Feature #23091
closedUnify SLURM (SbatchArgumentsList) and LSF (BsubArgumentsList) configuration style
Description
Background¶
Currently the LSF dispatcher configuration uses a template approach:
# Template variables starting with % will be substituted as follows:
#
# %U uuid
# %C number of VCPUs
# %M memory in MB
# %T tmp in MB
# %G number of GPU devices (runtime_constraints.gpu.device_count)
[...]
BsubArgumentsList: ["-o", "/tmp/crunch-run.%%J.out", "-e", "/tmp/crunch-run.%%J.err", "-J", "%U", "-n", "%C", "-D", "%MMB", "-R", "rusage[mem=%MMB:tmp=%TMB] span[hosts=1]", "-R", "select[mem>=%MMB]", "-R", "select[tmp>=%TMB]", "-R", "select[ncpus>=%C]", "-We", "%W"]

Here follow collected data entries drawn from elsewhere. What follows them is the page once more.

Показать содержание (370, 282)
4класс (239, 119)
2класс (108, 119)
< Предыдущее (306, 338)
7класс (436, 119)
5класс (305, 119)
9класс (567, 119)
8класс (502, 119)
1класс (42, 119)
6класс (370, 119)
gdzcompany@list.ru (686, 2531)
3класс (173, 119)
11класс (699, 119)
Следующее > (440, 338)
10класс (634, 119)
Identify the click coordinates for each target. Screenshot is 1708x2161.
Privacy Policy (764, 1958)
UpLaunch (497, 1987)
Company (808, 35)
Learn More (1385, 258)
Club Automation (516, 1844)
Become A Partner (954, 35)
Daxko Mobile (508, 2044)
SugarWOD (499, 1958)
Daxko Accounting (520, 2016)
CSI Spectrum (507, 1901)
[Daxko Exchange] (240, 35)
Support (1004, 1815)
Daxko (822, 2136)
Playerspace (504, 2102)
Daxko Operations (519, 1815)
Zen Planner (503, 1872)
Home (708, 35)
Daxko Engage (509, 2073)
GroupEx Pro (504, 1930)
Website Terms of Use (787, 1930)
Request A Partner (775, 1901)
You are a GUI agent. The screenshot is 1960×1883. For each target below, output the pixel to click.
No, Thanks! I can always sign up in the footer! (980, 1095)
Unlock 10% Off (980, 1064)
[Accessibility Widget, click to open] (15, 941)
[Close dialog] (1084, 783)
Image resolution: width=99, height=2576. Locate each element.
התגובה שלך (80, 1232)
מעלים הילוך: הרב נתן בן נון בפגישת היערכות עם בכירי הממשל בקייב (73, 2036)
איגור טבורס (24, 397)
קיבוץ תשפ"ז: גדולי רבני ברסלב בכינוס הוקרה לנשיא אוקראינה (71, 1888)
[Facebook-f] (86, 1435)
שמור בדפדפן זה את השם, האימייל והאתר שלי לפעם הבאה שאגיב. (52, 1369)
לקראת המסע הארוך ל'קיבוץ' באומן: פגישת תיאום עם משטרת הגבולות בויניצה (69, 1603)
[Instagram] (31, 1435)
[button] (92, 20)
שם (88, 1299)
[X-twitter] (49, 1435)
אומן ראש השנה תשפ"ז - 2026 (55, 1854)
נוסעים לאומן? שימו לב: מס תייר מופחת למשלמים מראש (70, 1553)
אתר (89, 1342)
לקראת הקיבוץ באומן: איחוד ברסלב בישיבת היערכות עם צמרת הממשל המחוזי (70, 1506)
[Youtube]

The SLURM dispatcher just accepts literal command line arguments, with no template capability. The arguments used to set job name, CPU count, memory, etc., are hard-coded.
SbatchArgumentsList: []
Our documentation mentions:
Note: If an argument is supplied multiple times, slurm uses the value of the last occurrence of the argument on the command line. Arguments specified through Arvados are added after the arguments listed in SbatchArguments. This means, for example, an Arvados container with that specifies partitions in scheduling_parameter will override an occurrence of --partition in SbatchArguments. As a result, for container parameters that can be specified through Arvados, SbatchArguments can be used to specify defaults but not enforce specific policy.
Proposal¶
Update the SLURM dispatcher to behave similarly to the LSF dispatcher: use template variables and make the default SbatchArgumentsList something like
["--mem=%M", "--cpus-per-task=%C", "--tmp=%T", "--gpus=%G", "--no-requeue"]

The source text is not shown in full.